Georgina Starr
I am a record and I am the medium
Les formes d’édition qui traversent l’oeuvre de Georgina Starr, le vinyle, les livres en série limitée et fabriqués maison composent des installations paradoxalement domestiques et froides, brutes et précieuses, scientifiques et pop. L’utilisation du noir et blanc, l’évocation et la superposition d’images de sa mère, d’une actrice disparue du cinéma muet et de ses propres interprétations dégagent un sentiment d’intimité partagée, mêlé de nostalgie.
Cette première monographie en France se construit autour de l’installation I am a Record: un ensemble d’enregistrements, pressages uniques vinyles accompagnés d’une pochette peinte ou dessinée par l’artiste. Des documents d’archives épars, recueillis sur plus de vingt ans, révèlent une autobiographie lacunaire et dessinent l’environnement de cette Young British Artist atypique.

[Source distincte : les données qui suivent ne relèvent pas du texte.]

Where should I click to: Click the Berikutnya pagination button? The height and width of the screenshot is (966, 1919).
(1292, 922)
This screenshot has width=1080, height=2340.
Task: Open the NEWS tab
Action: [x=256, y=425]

Le travail présenté recouvre tout ce que Georgina Starr a enregistré depuis l’âge de cinq ans, depuis le grondement d’un radiateur cassé qu’elle imagine lui délivrer un message, le réenregistrement d’une conversation avec un étranger, de voix chantées, d’une conversation télépathique par téléphone, d’un dîner de famille, d’une collection de sifflements, de messages de l’au-delà d’amis disparus, de lettres d’amour via des enregistrements de musique métal jusqu’à sa propre collection de disques en feu.
Ces investigations récentes l’ont mené à s’intéresser à une actrice oubliée du cinéma muet: Theda Bara. En 1918, l’actrice était une star, au même titre que Charlie Chaplin et Mary Pickford. Entre 1915 et 1920, Theda Bara a tourné plus de quarante films et interprété une quantité astronomique de rôles. Elle collectionne les caractères excentriques, tour à tour reines, princesses, vampires ou vagabondes et occupe chaque plan de ses films de toutes les gammes d’expression du sentiment humain.
Elle a également joué un rôle important dans l’industrie William Fox Film Studio façonne la jeune actrice pétillante et excentrique et lui construit une biographie enchanteresse. Tout le monde se l’arrache, mais bien vite, la répétition systématique des rôles et l’ennui la feront sombrer inexorablement. Sur les quarante films de cette époque, il n’en reste que deux, les autres ont disparu par négligence ou dans les nombreux incendies qui ont décimé ce patrimoine cinématographique.
A partir de synopsis des films, de notes, de critiques, de photographies, l’artiste reconstitue les décors et réinterprète certaines scènes des films disparus, pour les présenter ensuite sous forme de ciné-concert ou de cinéma d’exposition. Les vêtements, décors, vidéos et mobilier sont réunis dans une installation exclusive pour l’exposition.
Georgina Starr affectionne la communication avec les esprits. Elle consulte régulièrement des médiums et enregistre chaque rendez-vous. Pour l’oeuvre I am the Medium, elle choisit de produire un disque regroupant des échantillons de ces enregistrements sous forme de sillons fermés. Le sillon fermé ou locked groove est un processus de gravure des disques vinyles qui permet de faire tourner en boucle un peu moins de deux secondes de son. L’édition regroupe deux cent cinquante boucles issues de ces séances de spiritisme.
L’exposition souhaite mettre en lumière les préoccupations récentes de l’artiste par la présentation d’une performance et d’une installation produite spécifiquement autour d’une mise en perspective de ses enregistrements et de ses recherches ésotériques. La redécouverte d’une artiste que l’on croyait connaître et que l’on pensait avoir oubliée.